La vague de révolte dans le monde arabe : Les peuples ne se contenteront pas d'apparences23/02/20112011Journal/medias/journalnumero/images/2011/02/une-2221.gif.445x577_q85_box-0%2C9%2C172%2C231_crop_detail.png

Dans le monde

La vague de révolte dans le monde arabe : Les peuples ne se contenteront pas d'apparences

Après la Tunisie et l'Égypte, le Yémen et Bahreïn, l'onde de révolte qui secoue le monde arabe a touché la Libye. La répression des manifestations y a déjà fait des centaines de morts, mais elle n'a pu empêcher qu'une partie du pays échappe au pouvoir central et passe sous le contrôle des manifestants insurgés.
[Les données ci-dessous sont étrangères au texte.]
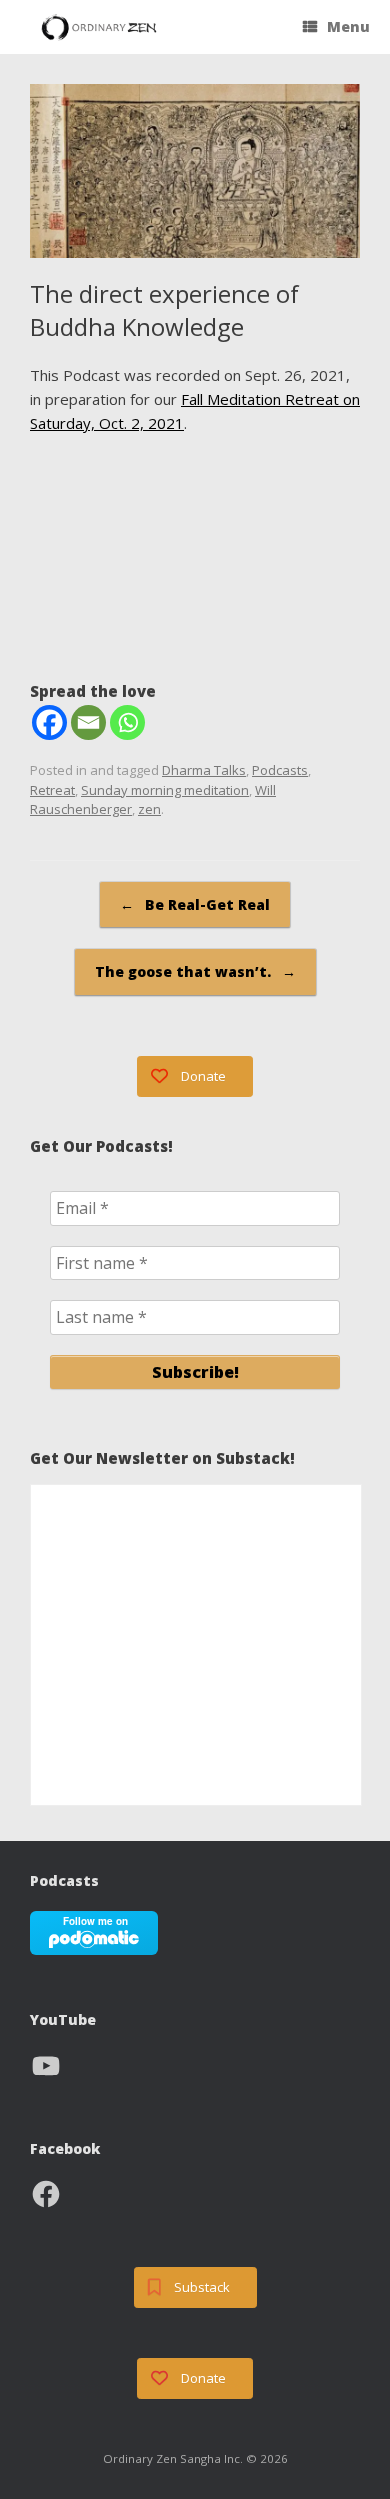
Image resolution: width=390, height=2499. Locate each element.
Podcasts (280, 770)
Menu (348, 26)
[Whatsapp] (127, 722)
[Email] (88, 722)
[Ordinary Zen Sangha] (99, 27)
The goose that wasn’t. (195, 971)
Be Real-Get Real (195, 904)
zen (149, 809)
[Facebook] (49, 722)
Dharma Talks (204, 770)
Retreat (52, 790)
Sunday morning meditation (165, 790)
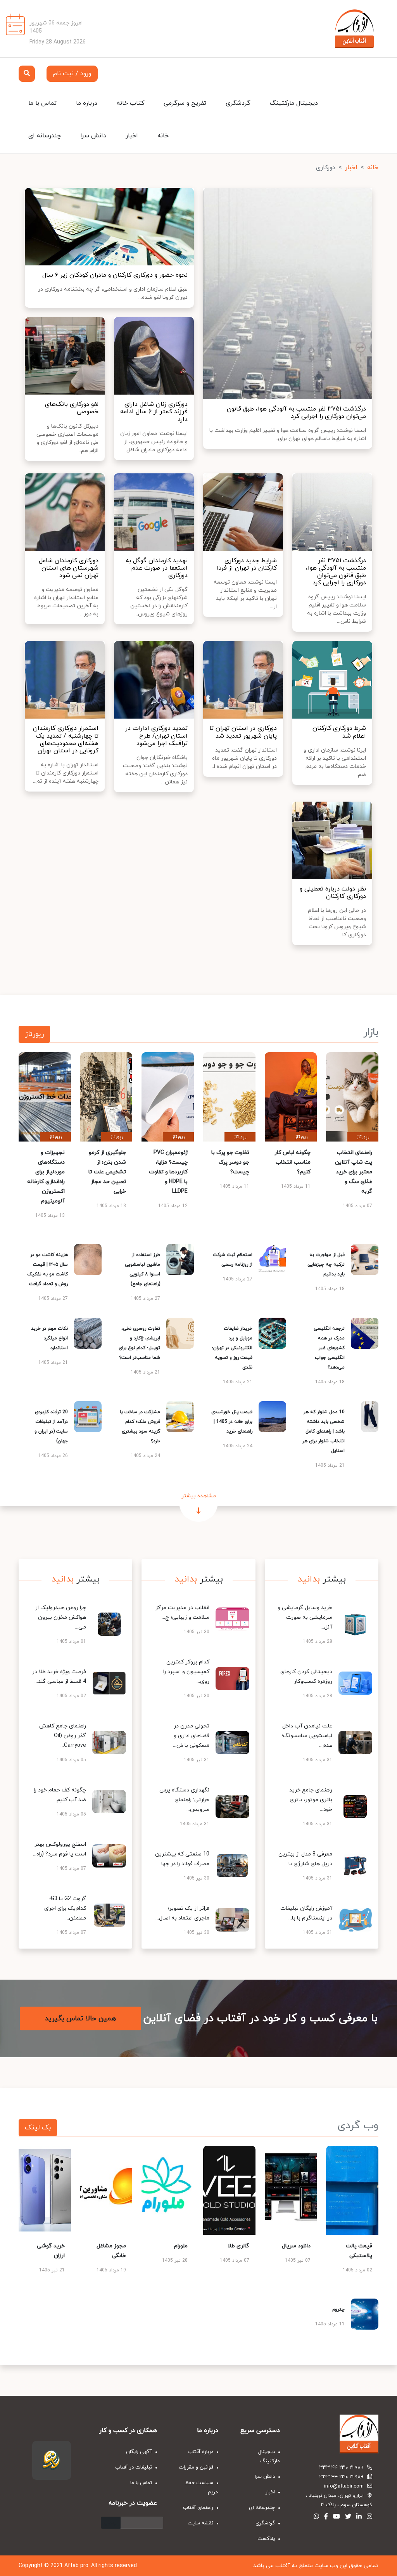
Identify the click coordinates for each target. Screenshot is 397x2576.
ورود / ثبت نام (72, 73)
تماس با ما (42, 103)
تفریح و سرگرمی (185, 103)
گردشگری (238, 103)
Le colonel Kadhafi, qui exerce sa dictature sur le pays depuis 42 ans, n'en a pas moins proclamé dans un véritable délire qu'il ne quitterait pas le pouvoir et ferait couler le sang autant qu'il le faudrait.

En Tunisie et en Égypte, suite à l'explosion populaire, les pressions des États-Unis avaient réussi à pousser vers la sortie les dictateurs en place, Ben Ali et Moubarak, permettant à l'armée de se présenter comme la garante d'une « transition démocratique ». Le but était de sauver l'essentiel pour les tenants de ces régimes, pour les capitalistes locaux et occidentaux qui prospèrent depuis des années dans ces pays sur le dos des peuples. L'armée, en prenant ses distances avec les dictatures finissantes, s'est donné les moyens d'assurer la continuité du pouvoir, quitte à tenter de donner à celui-ci quelques apparences démocratiques. Mais visiblement, le dictateur libyen, lui, est bien moins sensible à ces pressions et n'est pas prêt à laisser la place, même si cela doit entraîner des flots de sang et surtout au risque d'entraîner l'éclatement de l'armée qui semble-t-il a déjà commencé, voire celui de l'État libyen lui-même.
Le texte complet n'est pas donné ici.